_Article_
A peculiar thing about the Teutonic is that, for them, the line between light and dark is thin to the point of disintegration. I’m reminded of this delightful duality every time I recall a freshman-year German professor, dressed in red jeans and purple socks, cheerfully endorsing fatalism. So it’s somehow perfect that the Goethe-Institut’s latest exhibition, “Lichtbogen/Arc d’Light,” should include not only Nicola Stäglich’s brightly brushstroked plexiglass but also Wulf Kirschner’s lumbering steel sculptures. Stäglich’s color-wash stripes allow light to pass through, creating additional dimensions on the wall behind and assaulting the viewer with luminosity. But Kirschner applies stripes of melted metal to arc-welded forms, allowing the reflected surrounding light to determine the piece’s texture; the technique reveals endless hidden glimmers that depend on the viewer’s perspective—and a heart of darkness. The exhibition is on view from 9 a.m. to 5 p.m. Monday through Thursday and 9 a.m. to 3 p.m. Friday, to Wednesday, Jan. 31, 2007, at the Goethe-Institut, 812 7th St. NW. (202) 289-1200. (Anne Marson)

_Provided data_
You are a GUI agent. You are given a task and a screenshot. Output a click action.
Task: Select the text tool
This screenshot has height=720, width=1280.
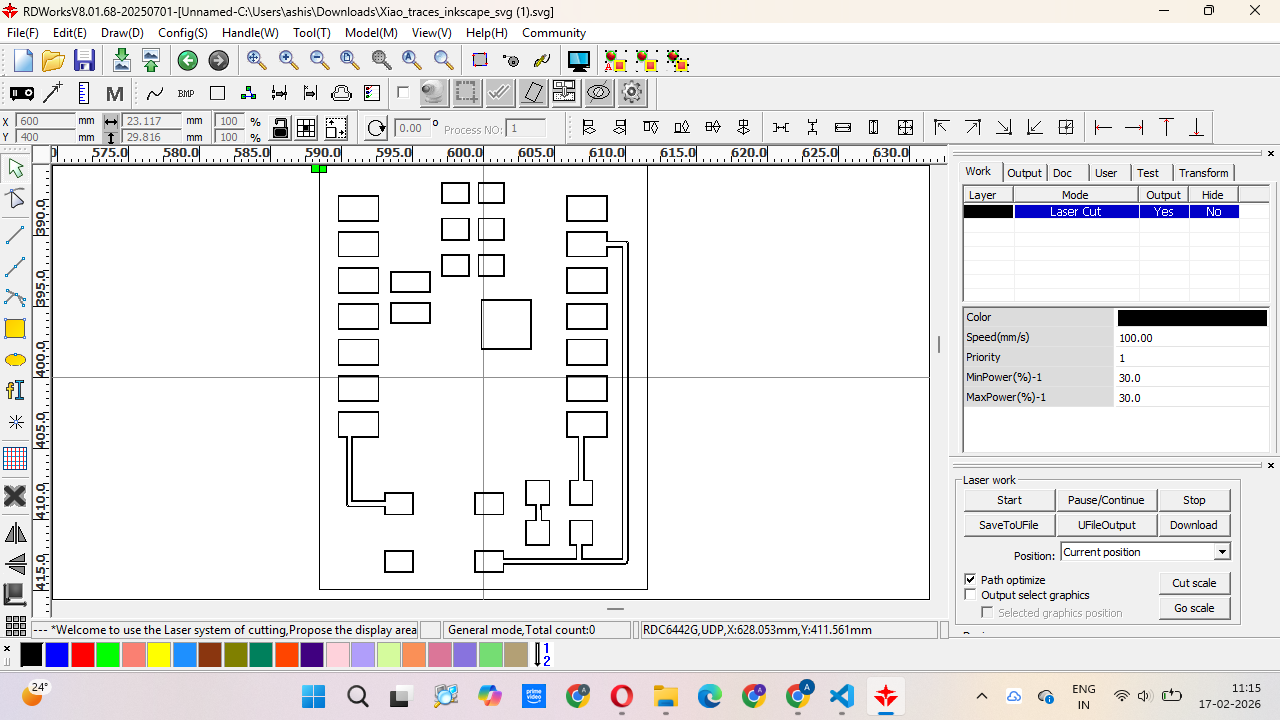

_Problem to solve_
Using the exhibition review above, decide whether each statement agrees with it: (a) Stäglich's striped works let light pass through them. (b) On Fridays the exhibition stays open until 5 p.m. (c) Kirschner's sculptures are made of steel. Answer yes or no for each and quote the deciding words.

_Solved exercise_
(a) Yes: "Stäglich’s color-wash stripes allow light to pass through"
(b) No: "9 a.m. to 3 p.m. Friday"
(c) Yes: "Wulf Kirschner’s lumbering steel sculptures"